Lisa M. Schab Books helping our children
helping ourselves

Twelve Tips for Parents: How to Use Put Your Worries Here to Help Your Teen

by Lisa M. Schab, LCSW

All teens experience anxiety sometimes, whether it’s the typical nervousness that shows up before a test or a date, or the  full-blown panic attack that accompanies an anxiety disorder. The guided journal Put Your Worries Here provides a tool  for all teens to reduce and release anxiety in the moment. It’s been carefully designed to be effective both for teens working  with professionals (like counselors or psychotherapists) and for teens on their own. 

As the parent of an adolescent, you have the challenge of helping your teen develop increasing independence, while keeping them safe and healthy as they do that. Put Your Worries Here can help your child develop a critical aspect of their  independence by increasing their skills in managing their own emotional health. 

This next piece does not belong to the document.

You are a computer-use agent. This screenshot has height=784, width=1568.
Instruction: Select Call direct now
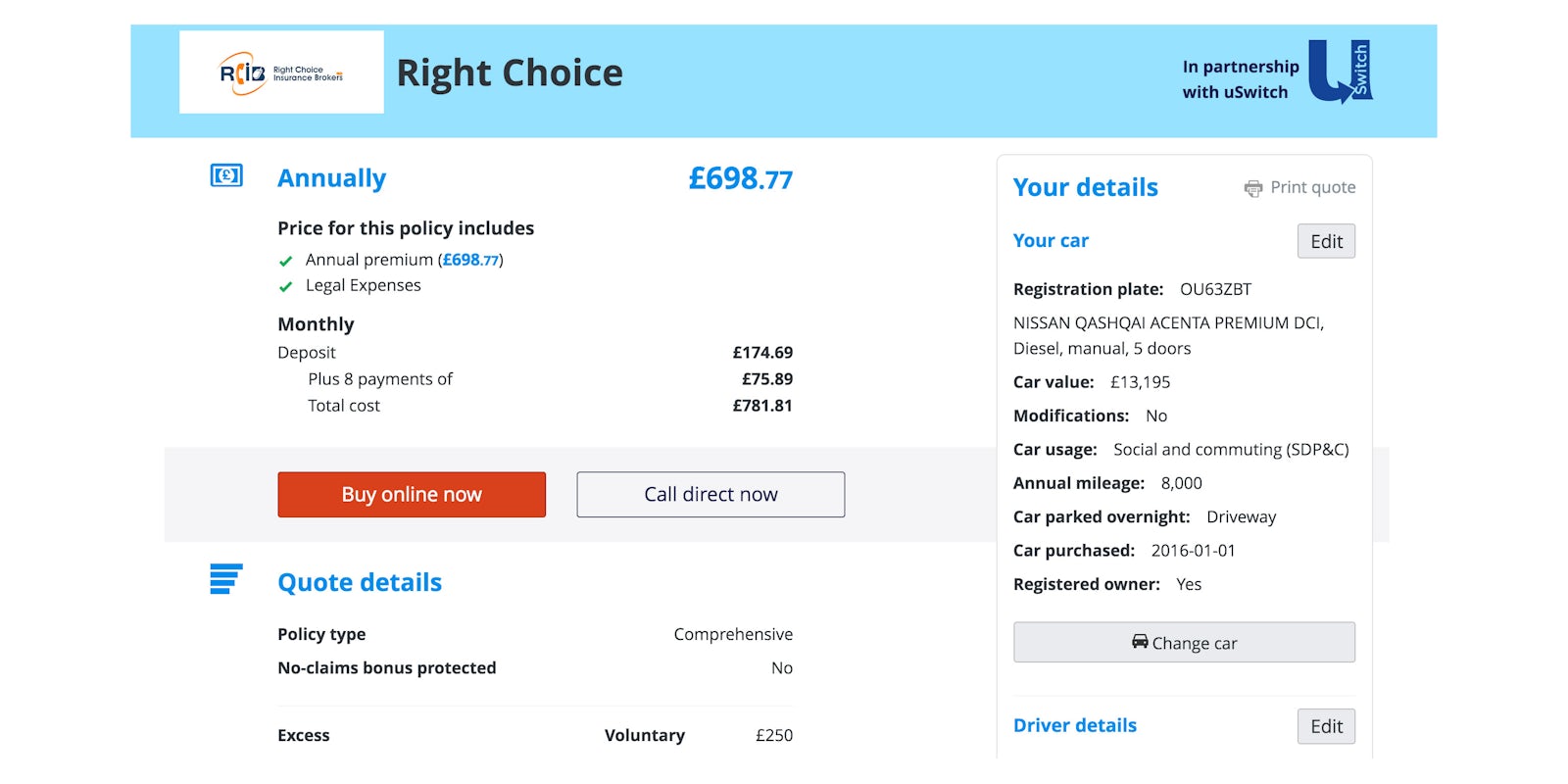710,494

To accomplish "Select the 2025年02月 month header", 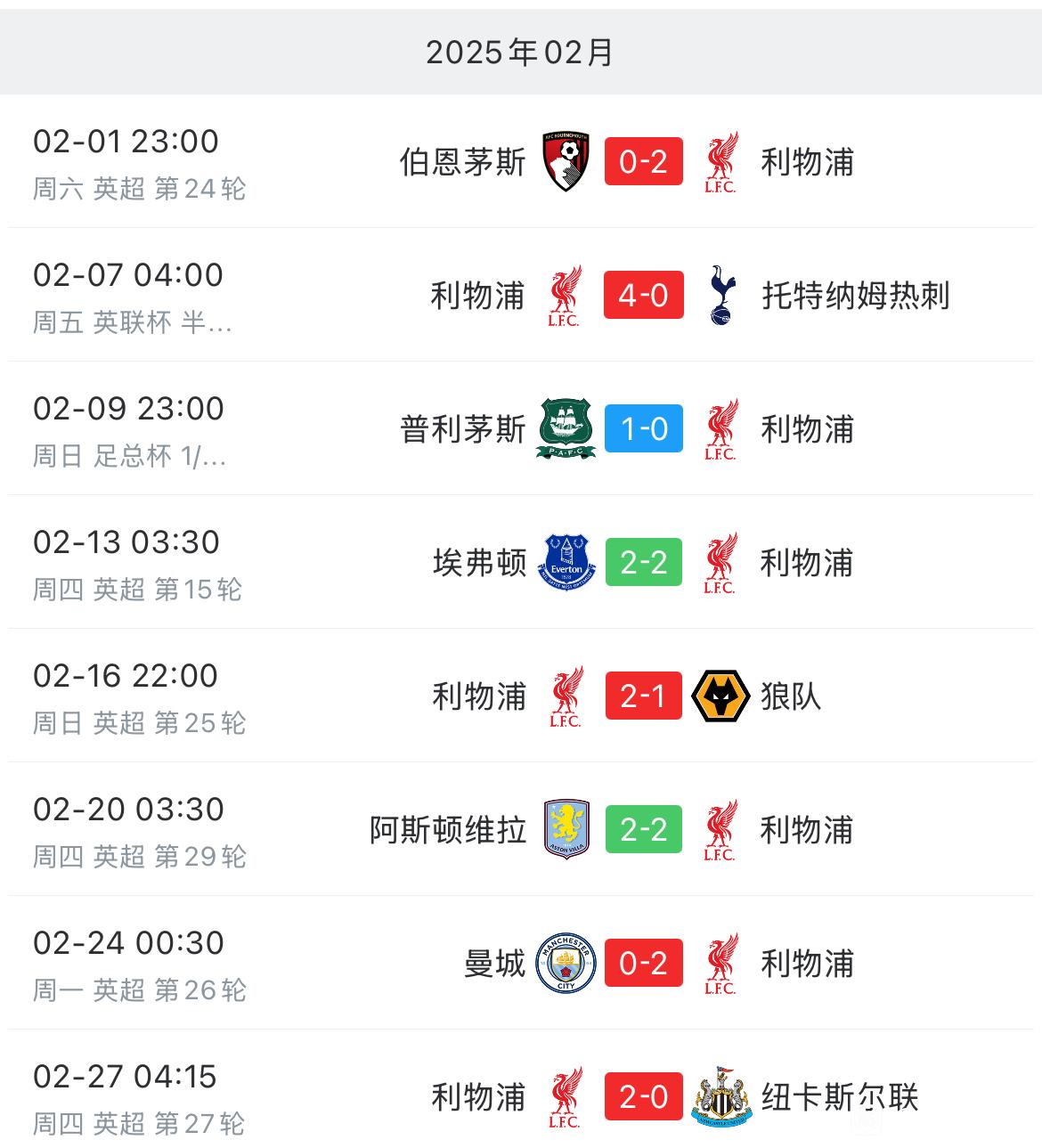I will coord(521,52).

The following tips offer information and guidance for appropriate use of this book.

  1. Since adolescent development involves more physical, emotional, and cognitive change than any other stage of  life, it’s normal for any child in this age group to experience anxiety, making this book a helpful tool for just about  every teen.
  1. If your teen is working with a counselor for anxiety management, this book can help in that process. It offers  evidence-based ways teens can practice reducing their anxiety, and it can be a source of relief and help between  formal sessions. And because of the journal’s lighthearted format, it offers a break from traditional talk therapy,  which can feel heavier.
  1. If your child needs guidance with anxiety management but is resistant to professional help, the book provides a  teen-friendly introduction to anxiety reduction skills. Its nontraditional, creative approach also helps reduce the  stigma around the subject of mental and emotional health.
  1. Some teens are actually interested in increasing their self-awareness and practicing self-help. This is great! This  book makes a good gift for kids curious about mental and emotional self-care.
  1. Teen anxiety levels can increase before certain events—like an oral presentation, an important social situation, a  competition, or a new experience. At such times, remind your teen to try using this book. It’s a ready, convenient  tool for reducing their anxiety in the moment.
  1. Your teen may have a low baseline level of anxiety (which means they experience less anxiety than the average  adolescent). Inevitably, however, the time comes when life presents a challenge and your child will face the feeling  of anxiety. Using this book as a form of preventive training (practicing anxiety reduction before an anxiety-provoking challenge arises) will make a teen more ready to manage anxiety in a healthy way when it does occur.
  1. If your teen is one who resists talking about feelings, this book can be used to open the topic. Presenting it with a  comment like “I thought this looked kind of fun” or “I know you don’t like talking about this stuff, but maybe you  could give this a try” can open the conversation. At the very least, it will put a helpful tool into their hands, even  if they don’t share their thoughts and feelings with you.
  1. It’s not uncommon for teens to reject their parents’ suggestions, but then turn around and accept the same advice  from another source. This book can provide that other nonparental source of help for managing anxiety. It gives  the teen an arena for learning about and practicing anxiety management without feeling they’re being preached  to.
  1. Some teens are more open about their feelings, and can even tolerate working on anxiety reduction with you. If  they’re receptive, you can try completing the prompts in this book together—either by both of you working to  complete the same prompt, or by working side by side and then sharing your results.
  1. If more than one family member needs help with anxiety—and if they’re receptive—prompts can be worked on  as a family activity. (Don’t feel bad if your teen will have nothing to do with this idea! There are some teens who  will be okay with it, but probably more who will not.)
  1. If your teen shares with you any part of what they’ve expressed in this journal, do your very best to listen and  receive it without judgment. Criticizing their expressions will generally close off this crucial communication, while  acceptance can keep that channel open. 
  1. Use the journal yourself! Yes, it’s geared for teens, but it actually works for anyone who wants to reduce their  anxiety. One of the best things we can do for our kids is to be healthy ourselves. And working prompts designed  with a teen flavor with an open mind can help you remember what it felt like to be in the throes of adolescence.  It might help you empathize more with your own teen.